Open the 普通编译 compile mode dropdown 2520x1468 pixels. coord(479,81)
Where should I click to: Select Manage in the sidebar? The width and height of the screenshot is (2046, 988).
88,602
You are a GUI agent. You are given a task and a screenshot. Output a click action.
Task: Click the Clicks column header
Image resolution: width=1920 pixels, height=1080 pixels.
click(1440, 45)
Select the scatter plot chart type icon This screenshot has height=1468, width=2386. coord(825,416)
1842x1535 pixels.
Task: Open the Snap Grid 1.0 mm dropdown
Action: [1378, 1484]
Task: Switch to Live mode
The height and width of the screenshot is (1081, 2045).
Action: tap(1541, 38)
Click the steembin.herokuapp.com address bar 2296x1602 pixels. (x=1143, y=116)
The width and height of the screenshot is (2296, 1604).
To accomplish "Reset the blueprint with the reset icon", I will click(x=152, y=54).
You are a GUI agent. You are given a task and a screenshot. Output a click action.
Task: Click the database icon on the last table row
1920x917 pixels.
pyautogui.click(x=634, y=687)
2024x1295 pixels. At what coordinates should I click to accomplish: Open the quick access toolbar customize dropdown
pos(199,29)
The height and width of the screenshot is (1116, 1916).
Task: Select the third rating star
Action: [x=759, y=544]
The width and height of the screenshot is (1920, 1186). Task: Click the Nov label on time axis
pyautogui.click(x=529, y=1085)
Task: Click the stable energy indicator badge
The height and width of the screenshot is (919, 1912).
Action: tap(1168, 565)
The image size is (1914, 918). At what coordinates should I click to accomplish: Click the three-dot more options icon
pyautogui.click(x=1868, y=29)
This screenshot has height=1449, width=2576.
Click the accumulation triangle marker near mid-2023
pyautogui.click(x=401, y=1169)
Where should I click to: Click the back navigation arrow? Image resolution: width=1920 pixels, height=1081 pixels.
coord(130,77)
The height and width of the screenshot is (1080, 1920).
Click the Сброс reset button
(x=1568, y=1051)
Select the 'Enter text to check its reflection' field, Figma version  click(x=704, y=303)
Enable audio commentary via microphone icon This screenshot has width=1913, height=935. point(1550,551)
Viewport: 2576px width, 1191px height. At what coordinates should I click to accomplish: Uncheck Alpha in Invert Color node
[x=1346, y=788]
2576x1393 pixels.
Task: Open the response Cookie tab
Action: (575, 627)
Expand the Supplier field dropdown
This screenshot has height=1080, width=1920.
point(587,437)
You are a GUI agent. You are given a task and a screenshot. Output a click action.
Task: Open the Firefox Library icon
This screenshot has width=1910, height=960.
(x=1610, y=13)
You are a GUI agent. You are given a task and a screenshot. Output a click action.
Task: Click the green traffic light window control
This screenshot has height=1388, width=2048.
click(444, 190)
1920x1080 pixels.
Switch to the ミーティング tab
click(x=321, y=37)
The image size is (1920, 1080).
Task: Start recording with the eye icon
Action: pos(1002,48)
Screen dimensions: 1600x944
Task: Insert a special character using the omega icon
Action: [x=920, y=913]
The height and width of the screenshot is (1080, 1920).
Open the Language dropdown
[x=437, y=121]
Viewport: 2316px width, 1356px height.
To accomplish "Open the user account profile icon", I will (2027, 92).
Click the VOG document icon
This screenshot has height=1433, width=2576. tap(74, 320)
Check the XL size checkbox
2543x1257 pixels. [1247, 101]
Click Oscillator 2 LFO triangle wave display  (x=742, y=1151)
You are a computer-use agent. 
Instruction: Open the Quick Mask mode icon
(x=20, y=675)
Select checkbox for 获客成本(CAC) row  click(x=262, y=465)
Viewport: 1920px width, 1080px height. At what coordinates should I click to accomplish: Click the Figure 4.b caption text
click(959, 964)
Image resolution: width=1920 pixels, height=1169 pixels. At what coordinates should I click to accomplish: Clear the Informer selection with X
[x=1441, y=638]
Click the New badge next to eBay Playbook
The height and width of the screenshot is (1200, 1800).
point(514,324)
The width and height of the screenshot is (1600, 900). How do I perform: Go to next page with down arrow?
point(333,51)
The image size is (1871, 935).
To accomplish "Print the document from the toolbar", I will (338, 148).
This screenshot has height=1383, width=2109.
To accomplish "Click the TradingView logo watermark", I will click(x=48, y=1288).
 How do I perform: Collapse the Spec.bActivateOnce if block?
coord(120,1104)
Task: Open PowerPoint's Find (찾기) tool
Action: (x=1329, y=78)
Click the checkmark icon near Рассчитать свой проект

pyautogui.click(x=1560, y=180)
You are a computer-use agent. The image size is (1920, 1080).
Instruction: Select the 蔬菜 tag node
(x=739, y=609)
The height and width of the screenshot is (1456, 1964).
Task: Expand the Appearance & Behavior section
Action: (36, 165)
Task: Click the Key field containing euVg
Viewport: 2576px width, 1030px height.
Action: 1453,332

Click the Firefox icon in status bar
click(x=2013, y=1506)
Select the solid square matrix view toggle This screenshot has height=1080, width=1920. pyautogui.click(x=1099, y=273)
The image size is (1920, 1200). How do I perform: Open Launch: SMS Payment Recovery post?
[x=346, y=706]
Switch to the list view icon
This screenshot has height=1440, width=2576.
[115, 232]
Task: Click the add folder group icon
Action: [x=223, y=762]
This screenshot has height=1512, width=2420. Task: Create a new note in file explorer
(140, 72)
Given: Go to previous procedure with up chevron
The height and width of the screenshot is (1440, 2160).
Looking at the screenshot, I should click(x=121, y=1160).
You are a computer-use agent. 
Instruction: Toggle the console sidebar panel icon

**Aim of the task**
Read each line of the material, and wherever the word "will" turns up, copy that line.

**Result of this exercise**
To accomplish "Reset the blueprint with the reset icon", I will click(x=152, y=54).
To accomplish "Open the user account profile icon", I will (2027, 92).
To accomplish "Print the document from the toolbar", I will (338, 148).
To accomplish "Click the TradingView logo watermark", I will click(x=48, y=1288).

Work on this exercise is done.